La congestion est l’amas de quelque matiere morbifique des humeurs, qui se fait lentement dans une partie du corps.

Les humeurs ne pouvant être contenues dans leurs vaisseaux, qu’autant que la capacité des vaisseaux le permet, elles doivent suivre dans leur circulation le cours qui leur est destiné par la nature pour les besoins de la vie. Or toutes les fois que ce cours s’arrête, elles se rassemblent nécessairement en plus grande quantité dans quelque partie du corps, & c’est cette accumulation qu’on appelle congestion. Elle résulte 1°. ou de l’inaction de la partie solide, incapable de dompter & de chasser la matiere qui commence à se former : 2°. ou de la dérivation de la matiere peccante, déja formée ailleurs dans la partie maintenant affectée. Cette dérivation se fait par diverses causes que nous allons exposer, & qui constituent le principe de toutes les maladies avec matiere.

1°. Les humeurs s’accumulent dans les lieux voisins par la solution de continuité des vaisseaux, comme par des blessures, des ruptures, des piquures, & des contusions. 2°. Elles se répandent dans les vaisseaux les plus amples, les plus relâchés, & qui manquent de soutien. 3°. Elles s’épanchent au-dessus des parties obstruées, liées, comprimées. 4°. Le défaut, ou la diminution du mouvement dans les solides & dans les liquides, forment des congestions. 5°. L’excès de mouvement & le frottement produisent le même effet. 6°. Le manque d’absorption occasionne encore des congestions d’humeurs.

Quand elles sont faites, elles causent l’enflure de la partie dans laquelle elles se sont déposées, aggravent cette partie & l’appesantissent ; elles se corrompent, & se putréfient par la stagnation ; elles compriment la partie voisine, rendent son action plus pénible, ou la détruisent. Quelquefois les humeurs ainsi accumulées s’endurcissent, & forment des concrétions incurables ; d’autres fois elles dégénerent en abcès, en suppuration, en ichorosités, en colliquation, &c. En un mot, elles produisent mille sortes de desordres.

Dans le premier genre de causes de ce mal énoncées ci-dessus, il faut diriger la cure, soit à l’ouverture du dépôt, soit à l’évacuation, suivant les circonstances. Dans le second genre de causes, il faut mettre en usage par art des soutiens, des points d’appui, & se servir en même tems des corroborans. Dans le troisieme, après avoir ôté l’obstacle qui procuroit l’obstruction ou la compression, on se conduira comme dans le premier cas. Dans le quatrieme, on doit employer les stimulans, & les discussifs. Dans le cinquieme, suivre une méthode opposée, diminuer la violence du mouvement, calmer, évacuer. Enfin dans le sixieme, rendre la matiere plus fluide, la faire rétrograder dans de plus grands vaisseaux, animer les fibres par des liqueurs chaudes, tenues, aromatiques, appliquer les moyens qui tendent à augmenter l’absorption.

À faire.
- a) Pour chacune des affirmations suivantes, dites si elle s'accorde avec le texte sur la congestion, en répondant par oui ou non et en citant les mots décisifs du texte.
(i) La congestion se forme lentement dans une partie du corps.
(ii) L'excès de mouvement empêche la formation des congestions.
(iii) Pour le quatrième genre de causes, il faut calmer et diminuer le mouvement.
- b) Prolongez le texte sur la congestion au-delà de sa dernière phrase.
Les items n'ont aucun rôle ici.

(Données recueillies)
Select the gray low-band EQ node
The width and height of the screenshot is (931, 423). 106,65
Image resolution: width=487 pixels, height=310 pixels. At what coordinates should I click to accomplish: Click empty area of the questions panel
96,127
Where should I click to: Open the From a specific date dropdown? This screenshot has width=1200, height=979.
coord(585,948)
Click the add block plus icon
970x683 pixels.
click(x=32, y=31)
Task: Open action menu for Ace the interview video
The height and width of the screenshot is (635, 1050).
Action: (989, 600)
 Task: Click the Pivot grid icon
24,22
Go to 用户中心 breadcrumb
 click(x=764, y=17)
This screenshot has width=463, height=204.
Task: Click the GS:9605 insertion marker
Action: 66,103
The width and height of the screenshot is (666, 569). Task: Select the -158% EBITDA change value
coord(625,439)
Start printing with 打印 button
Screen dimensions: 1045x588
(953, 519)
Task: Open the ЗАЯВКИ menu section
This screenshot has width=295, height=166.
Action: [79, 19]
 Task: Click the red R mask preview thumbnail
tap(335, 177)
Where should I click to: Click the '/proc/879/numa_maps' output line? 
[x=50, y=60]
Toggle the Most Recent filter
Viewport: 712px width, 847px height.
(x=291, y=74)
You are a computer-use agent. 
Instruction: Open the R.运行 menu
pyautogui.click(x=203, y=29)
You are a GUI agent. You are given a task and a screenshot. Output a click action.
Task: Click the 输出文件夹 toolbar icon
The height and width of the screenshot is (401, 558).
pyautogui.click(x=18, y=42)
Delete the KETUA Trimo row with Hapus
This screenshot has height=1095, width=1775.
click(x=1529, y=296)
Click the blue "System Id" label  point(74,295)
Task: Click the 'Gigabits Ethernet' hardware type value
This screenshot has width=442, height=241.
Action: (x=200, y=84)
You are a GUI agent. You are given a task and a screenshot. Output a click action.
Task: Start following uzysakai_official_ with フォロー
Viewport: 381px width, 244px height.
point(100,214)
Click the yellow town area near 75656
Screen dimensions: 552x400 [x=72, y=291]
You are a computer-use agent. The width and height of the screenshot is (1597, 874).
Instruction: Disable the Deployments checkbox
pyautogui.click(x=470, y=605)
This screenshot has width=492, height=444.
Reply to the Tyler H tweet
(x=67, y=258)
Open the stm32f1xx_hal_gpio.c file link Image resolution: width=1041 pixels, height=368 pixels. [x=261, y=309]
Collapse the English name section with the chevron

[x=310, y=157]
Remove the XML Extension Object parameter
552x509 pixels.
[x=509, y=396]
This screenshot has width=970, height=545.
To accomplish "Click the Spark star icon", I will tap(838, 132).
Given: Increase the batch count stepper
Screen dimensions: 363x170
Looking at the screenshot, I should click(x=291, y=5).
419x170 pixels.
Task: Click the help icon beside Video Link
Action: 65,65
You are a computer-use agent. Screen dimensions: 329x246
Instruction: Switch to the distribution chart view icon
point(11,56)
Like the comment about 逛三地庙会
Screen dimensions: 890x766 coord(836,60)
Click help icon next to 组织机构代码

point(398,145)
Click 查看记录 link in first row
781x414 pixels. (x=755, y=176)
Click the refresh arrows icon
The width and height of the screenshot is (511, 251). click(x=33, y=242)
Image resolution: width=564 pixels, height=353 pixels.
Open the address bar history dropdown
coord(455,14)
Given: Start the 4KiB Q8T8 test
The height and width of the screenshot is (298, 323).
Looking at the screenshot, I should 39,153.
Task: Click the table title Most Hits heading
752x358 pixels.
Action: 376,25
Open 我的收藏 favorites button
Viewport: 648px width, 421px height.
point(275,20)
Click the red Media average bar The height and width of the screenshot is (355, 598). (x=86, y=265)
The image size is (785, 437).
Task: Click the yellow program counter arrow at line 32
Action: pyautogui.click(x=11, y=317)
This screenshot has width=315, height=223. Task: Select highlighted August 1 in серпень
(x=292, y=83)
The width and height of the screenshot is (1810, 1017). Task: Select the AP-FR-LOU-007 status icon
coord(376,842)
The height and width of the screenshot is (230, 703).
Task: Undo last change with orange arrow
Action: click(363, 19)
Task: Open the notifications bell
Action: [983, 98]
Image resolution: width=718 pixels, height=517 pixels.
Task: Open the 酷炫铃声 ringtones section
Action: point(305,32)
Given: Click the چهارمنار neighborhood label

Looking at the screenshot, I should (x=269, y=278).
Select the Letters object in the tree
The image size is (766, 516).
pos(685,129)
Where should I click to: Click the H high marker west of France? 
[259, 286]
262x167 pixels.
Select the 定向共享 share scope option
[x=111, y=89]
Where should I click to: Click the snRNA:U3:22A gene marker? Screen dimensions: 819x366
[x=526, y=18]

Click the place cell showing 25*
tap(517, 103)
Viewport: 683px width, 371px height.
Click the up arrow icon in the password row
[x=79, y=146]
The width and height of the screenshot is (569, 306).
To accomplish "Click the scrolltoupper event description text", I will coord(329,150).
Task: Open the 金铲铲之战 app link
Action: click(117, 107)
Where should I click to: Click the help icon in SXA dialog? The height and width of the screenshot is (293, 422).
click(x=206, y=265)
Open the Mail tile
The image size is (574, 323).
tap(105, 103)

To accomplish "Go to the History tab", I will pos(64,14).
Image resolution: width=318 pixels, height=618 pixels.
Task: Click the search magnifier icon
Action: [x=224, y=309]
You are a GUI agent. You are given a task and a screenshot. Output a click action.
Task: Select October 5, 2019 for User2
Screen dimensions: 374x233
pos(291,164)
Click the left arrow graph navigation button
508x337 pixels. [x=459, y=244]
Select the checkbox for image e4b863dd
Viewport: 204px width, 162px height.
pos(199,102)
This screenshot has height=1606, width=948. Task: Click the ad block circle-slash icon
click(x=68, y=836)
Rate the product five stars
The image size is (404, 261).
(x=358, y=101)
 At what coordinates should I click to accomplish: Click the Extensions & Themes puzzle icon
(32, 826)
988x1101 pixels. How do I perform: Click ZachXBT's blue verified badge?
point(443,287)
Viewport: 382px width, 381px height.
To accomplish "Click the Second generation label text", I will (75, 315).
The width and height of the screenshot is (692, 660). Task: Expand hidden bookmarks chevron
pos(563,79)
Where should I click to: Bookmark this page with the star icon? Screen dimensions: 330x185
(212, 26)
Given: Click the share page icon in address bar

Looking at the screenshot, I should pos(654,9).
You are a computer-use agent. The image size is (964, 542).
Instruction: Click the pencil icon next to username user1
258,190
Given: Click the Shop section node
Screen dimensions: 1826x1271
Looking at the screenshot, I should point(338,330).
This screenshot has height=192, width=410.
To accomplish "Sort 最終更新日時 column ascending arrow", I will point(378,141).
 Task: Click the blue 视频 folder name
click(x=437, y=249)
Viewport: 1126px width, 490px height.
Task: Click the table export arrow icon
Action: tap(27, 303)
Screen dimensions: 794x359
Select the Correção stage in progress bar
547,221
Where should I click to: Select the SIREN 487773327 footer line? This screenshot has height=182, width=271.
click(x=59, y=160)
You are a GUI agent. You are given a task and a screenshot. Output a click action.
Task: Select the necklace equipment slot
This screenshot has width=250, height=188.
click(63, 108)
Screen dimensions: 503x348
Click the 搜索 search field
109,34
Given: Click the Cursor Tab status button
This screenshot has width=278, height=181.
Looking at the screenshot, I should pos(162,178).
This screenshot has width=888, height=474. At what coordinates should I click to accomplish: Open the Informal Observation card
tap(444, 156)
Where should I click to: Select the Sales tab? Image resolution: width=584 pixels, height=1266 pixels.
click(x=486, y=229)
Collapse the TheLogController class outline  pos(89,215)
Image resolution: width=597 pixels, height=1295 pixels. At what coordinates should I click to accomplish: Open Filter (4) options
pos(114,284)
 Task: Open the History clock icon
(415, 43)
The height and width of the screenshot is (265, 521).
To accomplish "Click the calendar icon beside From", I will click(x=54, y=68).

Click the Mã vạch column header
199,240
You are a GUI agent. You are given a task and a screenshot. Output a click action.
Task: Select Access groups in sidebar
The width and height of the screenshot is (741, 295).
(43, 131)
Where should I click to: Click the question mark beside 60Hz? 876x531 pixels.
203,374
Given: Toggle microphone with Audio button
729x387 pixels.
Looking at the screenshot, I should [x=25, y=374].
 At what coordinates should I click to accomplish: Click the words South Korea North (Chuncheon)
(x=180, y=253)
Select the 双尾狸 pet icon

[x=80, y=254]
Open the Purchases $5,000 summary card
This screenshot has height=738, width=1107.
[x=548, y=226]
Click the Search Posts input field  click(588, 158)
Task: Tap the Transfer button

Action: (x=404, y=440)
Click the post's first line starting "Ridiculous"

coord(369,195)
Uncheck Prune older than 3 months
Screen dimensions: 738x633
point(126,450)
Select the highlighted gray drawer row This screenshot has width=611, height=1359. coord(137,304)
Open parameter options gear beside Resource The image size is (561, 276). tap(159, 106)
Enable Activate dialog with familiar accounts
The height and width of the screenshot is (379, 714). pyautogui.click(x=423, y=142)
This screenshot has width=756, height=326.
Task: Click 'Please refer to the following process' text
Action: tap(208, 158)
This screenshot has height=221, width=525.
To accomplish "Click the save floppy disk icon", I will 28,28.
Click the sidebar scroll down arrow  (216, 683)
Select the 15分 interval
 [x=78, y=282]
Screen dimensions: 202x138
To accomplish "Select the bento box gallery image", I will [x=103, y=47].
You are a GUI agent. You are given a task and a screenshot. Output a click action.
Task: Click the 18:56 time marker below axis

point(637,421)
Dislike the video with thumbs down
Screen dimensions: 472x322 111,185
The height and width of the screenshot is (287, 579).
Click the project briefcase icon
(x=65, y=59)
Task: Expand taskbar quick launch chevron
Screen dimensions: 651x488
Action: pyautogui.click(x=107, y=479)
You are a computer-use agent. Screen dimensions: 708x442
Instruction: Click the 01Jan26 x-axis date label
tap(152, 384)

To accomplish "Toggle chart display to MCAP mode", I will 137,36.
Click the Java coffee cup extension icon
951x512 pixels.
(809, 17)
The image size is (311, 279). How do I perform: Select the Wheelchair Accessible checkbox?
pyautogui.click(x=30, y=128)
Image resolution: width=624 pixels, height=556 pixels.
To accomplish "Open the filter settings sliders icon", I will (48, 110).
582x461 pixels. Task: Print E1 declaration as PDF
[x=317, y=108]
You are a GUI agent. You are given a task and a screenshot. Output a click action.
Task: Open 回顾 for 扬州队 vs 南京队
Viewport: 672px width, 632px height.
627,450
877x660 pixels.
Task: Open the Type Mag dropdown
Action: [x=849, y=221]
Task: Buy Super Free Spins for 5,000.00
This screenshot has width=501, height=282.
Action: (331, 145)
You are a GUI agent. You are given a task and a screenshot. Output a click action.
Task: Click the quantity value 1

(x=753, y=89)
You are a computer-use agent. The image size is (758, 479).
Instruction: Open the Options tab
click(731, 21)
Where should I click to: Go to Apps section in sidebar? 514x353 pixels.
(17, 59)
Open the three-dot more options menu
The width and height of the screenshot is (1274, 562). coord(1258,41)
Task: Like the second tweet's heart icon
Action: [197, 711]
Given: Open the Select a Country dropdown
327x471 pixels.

Résultats.
- a)
(i) Oui : « qui se fait lentement dans une partie du corps ».
(ii) Non : « L’excès de mouvement & le frottement produisent le même effet. »
(iii) Non : « Dans le quatrieme, on doit employer les stimulans, & les discussifs. »

- b)
Les congestions de matieres morbifiques paroissent sous tant de faces, que la Medecine pour tâcher de les caractériser, se sert des divers termes de collection, fluxion, dépôt, apostême, délitescence, métastase, toutes expressions assez synonymes dans l’usage, & dont l’art même est embarrassé à crayonner la différence avec précision : voici l’idée que je m’en suis fait, & que je soumets aux lumieres des experts.

Je regarde la collection & la congestion comme signifiant absolument la même chose ; & tandis qu’elles se forment lentement, la fluxion se fait promptement. Le dépôt me paroît un amas d’humeurs dans quelque partie, ordinairement accompagné de douleurs, & souvent de fluxion. Ce mot est encore particulierement consacré en Chirurgie, pour désigner un des accidens qui suivent quelquefois la saignée. Je définirois l’apostême, toute tumeur générale des parties molles contre nature, procédant de matieres humorales, ou réduisibles aux humeurs. Je crois que l’abcès est cette tumeur particuliere contenant du pus, & qui est une suite de l’inflammation. La délitescence pourroit être définie, une rétrocession de matiere provenant d’épanchemens imparfaits. La métastase me semble être un transport d’humeurs morbifiques, d’une partie dans une autre, & qui prend le nom de délitescence, quand elle survient aux apostêmes. Article de M. le Chevalier de Jaucourt.